Mas o julgador ressaltou que, a partir de tal inversão, o empregador não logrou demonstrar, por exemplo, um motivo razoável para a dispensa, que não aquele decorrente da limitação para o trabalho em razão do carcinoma que o acometeu e da sua condição específica de albino. “Não foi demonstrada a necessidade de demissão em razão de fato objetivo como, por exemplo, diminuição de trabalho ou encerramento de determinado setor”.

Para o juiz, esses fatos, quando aliados à inversão do ônus probatório, autorizam concluir que a resilição do contrato de trabalho, ainda que por meio de dispensa imotivada, teve por fato ensejador a moléstia que acomete o contínuo e a sua condição especial. “Isso conduz à conclusão de que foi realmente realizada uma dispensa discriminatória”, pontuou.

No entendimento do julgador, essa dispensa transmite a mensagem para os demais empregados de que os trabalhadores com restrições não são aceitos para a empresa. “Especialmente quando diagnosticados com moléstia que é vista, no geral, como grave, no caso o câncer de pele, a qual causa inconvenientes para o empregado”, salientou.

Segundo o magistrado, a dispensa imotivada é um direito potestativo do empregador. “Entretanto, não pode a empresa abusar desse direito potestativo, utilizando a dispensa imotivada como forma de penalizar o trabalhador portador de restrição para o labor”, ressaltou na sentença, constatando que houve abuso de direito, inserindo-se na esfera dos atos ilícitos, a teor do contido no artigo 187 do Código Civil, aplicável ao Direito do Trabalho por força do contido no artigo 8º da CLT.

Dessa forma, o julgador deferiu o pedido de percepção da remuneração do período de afastamento, da data da dispensa até a data de publicação da sentença, observada a limitação imposta pelo pedido.

Por fim, tendo em vista a impossibilidade de reativação do plano de saúde, uma vez que não haverá reintegração, o juiz deferiu uma indenização correspondente ao valor que o empregador gastaria pela manutenção do plano de saúde pelo período compreendido entre a data da dispensa até a data de publicação da decisão, valor esse a ser apurado na fase de cumprimento do julgado.

Danos morais – Para o juiz,o ato discriminatório sofrido é patente. “Ele foi privado de sua atividade laboral, simplesmente, por ter sofrido restrições físicas em razão de moléstia da qual é portador e da sua condição específica”, ressaltou.

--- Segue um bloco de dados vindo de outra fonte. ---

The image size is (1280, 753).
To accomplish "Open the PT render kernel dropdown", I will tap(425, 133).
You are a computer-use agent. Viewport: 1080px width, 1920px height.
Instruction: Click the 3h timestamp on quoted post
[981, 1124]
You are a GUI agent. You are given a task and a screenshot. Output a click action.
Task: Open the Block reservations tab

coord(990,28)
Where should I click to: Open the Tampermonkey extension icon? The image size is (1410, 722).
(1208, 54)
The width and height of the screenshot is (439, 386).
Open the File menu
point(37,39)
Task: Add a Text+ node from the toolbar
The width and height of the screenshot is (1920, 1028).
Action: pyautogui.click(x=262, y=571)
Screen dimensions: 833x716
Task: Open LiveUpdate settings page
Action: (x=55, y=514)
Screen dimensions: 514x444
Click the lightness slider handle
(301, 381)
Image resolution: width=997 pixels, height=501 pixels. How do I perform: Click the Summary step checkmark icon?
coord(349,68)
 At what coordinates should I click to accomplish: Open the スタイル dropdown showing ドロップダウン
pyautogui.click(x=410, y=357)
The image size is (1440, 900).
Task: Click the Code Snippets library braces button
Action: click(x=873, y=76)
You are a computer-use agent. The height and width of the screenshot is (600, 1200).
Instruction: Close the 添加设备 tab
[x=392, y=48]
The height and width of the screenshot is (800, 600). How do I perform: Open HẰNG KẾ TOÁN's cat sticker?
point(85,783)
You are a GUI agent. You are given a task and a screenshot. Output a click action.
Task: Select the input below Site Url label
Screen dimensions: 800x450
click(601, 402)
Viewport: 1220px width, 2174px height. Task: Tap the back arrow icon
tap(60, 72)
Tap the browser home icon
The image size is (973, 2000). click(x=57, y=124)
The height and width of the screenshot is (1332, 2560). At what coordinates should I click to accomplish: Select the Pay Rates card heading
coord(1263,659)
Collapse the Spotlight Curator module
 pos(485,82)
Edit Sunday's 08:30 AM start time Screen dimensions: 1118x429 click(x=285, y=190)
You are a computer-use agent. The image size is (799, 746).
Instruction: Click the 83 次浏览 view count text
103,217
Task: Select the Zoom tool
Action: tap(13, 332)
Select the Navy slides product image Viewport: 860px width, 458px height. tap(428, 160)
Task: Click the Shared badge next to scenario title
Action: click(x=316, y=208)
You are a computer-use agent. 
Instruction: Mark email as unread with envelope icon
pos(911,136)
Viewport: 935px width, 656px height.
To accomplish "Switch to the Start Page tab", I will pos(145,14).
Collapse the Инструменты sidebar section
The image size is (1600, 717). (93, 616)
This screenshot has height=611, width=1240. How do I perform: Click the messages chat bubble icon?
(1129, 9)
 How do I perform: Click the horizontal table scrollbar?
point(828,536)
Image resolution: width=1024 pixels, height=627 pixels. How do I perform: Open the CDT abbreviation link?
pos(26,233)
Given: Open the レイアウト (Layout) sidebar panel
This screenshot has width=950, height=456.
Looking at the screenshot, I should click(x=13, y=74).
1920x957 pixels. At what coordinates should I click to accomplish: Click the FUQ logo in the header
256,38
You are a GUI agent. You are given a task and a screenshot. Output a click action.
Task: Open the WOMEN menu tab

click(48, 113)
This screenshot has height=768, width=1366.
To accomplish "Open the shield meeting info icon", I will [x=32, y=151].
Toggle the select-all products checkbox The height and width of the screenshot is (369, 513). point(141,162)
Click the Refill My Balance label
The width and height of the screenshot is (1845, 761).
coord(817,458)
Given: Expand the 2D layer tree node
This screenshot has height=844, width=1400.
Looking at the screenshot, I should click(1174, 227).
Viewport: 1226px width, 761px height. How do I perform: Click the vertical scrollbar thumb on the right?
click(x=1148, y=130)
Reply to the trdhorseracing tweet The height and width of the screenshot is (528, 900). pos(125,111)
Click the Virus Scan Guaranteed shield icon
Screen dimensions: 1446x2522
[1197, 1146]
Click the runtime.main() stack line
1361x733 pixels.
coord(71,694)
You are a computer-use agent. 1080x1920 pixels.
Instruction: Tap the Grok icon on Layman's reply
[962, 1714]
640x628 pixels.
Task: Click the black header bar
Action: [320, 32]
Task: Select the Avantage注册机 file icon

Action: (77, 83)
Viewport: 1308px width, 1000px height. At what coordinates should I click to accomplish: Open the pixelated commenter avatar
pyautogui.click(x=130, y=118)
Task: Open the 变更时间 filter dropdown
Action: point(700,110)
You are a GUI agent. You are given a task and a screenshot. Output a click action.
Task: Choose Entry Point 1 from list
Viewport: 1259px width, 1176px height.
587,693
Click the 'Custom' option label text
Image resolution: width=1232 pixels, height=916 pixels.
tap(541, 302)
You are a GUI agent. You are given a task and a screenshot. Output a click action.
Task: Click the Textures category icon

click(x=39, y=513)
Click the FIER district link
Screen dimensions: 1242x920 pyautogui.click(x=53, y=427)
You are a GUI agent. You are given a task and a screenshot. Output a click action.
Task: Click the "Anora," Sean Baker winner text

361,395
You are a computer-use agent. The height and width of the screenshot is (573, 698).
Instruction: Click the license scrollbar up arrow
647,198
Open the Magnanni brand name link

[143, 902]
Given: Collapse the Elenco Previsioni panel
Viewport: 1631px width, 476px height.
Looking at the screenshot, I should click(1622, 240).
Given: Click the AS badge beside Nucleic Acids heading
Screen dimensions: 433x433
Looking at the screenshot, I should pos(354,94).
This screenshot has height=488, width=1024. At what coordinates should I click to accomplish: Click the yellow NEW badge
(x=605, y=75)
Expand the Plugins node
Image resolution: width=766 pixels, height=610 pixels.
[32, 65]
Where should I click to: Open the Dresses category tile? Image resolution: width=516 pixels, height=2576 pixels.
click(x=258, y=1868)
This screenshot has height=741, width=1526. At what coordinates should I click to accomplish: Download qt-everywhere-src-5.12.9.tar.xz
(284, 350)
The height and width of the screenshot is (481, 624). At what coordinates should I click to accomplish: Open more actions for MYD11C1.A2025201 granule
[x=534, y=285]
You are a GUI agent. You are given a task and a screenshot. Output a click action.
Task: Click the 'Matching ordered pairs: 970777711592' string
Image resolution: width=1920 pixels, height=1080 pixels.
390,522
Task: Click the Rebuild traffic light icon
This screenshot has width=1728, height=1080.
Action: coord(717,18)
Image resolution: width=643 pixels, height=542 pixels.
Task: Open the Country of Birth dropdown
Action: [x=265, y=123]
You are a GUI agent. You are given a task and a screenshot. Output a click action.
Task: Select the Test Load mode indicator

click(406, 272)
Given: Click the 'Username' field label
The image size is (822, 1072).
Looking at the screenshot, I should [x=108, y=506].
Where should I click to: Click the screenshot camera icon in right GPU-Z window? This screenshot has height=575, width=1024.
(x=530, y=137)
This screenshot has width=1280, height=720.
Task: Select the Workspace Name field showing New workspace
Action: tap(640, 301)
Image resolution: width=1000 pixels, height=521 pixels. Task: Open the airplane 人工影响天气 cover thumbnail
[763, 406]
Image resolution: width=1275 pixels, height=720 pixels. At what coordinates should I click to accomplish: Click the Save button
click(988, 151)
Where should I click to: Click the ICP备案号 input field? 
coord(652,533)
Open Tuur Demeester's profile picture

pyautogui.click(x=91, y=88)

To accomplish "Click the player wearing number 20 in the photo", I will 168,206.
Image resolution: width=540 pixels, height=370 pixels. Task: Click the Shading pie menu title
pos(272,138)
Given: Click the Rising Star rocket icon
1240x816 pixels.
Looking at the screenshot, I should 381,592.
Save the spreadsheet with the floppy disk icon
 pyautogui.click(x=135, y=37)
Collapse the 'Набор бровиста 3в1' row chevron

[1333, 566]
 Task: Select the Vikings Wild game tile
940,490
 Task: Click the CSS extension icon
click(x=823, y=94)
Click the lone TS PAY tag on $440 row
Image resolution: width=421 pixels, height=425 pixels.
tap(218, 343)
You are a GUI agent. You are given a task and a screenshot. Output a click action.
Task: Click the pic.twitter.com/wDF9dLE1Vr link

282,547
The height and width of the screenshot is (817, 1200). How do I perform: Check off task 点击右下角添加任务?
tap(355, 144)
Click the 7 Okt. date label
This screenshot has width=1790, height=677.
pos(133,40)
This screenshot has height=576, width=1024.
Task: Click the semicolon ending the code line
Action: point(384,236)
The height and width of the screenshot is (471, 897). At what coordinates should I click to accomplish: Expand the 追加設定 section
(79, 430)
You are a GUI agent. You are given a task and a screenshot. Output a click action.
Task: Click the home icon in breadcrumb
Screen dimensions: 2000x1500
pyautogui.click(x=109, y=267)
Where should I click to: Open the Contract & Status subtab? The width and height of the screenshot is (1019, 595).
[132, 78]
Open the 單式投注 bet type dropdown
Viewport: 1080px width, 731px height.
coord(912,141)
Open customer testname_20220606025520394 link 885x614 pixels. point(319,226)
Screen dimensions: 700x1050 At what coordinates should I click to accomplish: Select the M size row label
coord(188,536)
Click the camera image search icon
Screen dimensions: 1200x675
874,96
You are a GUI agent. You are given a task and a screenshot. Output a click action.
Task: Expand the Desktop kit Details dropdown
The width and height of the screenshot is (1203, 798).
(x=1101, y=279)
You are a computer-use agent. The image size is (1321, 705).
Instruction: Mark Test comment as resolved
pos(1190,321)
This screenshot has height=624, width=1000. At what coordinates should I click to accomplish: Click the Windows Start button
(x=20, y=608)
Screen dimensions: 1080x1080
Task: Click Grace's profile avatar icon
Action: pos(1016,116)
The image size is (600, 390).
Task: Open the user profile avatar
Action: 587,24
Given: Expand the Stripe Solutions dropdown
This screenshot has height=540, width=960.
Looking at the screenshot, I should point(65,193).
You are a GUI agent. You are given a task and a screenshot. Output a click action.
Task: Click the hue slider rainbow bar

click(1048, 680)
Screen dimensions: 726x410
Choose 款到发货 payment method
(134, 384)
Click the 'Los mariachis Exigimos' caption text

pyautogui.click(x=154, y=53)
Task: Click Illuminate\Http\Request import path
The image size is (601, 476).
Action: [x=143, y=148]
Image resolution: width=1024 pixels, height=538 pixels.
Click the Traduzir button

Na visão do julgador, o abuso de direito do empregador, que se equipara a ilícito, conduziu à existência de danos ao patrimônio imaterial do contínuo. “Portanto, presente o dano moral, causado por ato culposo, sobressaindo daí o seu dever de indenizar”, concluiu.

Para quantificação da indenização pelo dano moral, o juiz entendeu que se deve ter em conta as possibilidades do empregador e o grau de culpa no evento, bem como as posses e o constrangimento sofrido pela vítima. “Quanto ao grau de culpa do empregador no evento, tem-se que decorre da dispensa irregular aliada à falta de zelo pela incolumidade física do autor diante da ausência de EPI indispensável para a realização segura da atividade laboral”, salientou.

Dessa forma, arbitrou a indenização por danos morais no valor de R$ 10 mil. Esse valor, no entendimento do juízo, não pagará o constrangimento sofrido pelo contínuo. Todavia, compensará o dano, sem que lhe traga um enriquecimento sem causa. “Por outro lado, o importe fixado a título de indenização por dano moral poderá ser quitado pelo empregador, que será estimulado a empreender todos os esforços necessários para evitar que eventos desta natureza se repitam no futuro”, concluiu. A empregadora interpôs recurso, mas julgadores da Décima Primeira Turma negaram provimento ao apelo, mantendo a decisão de 1º grau.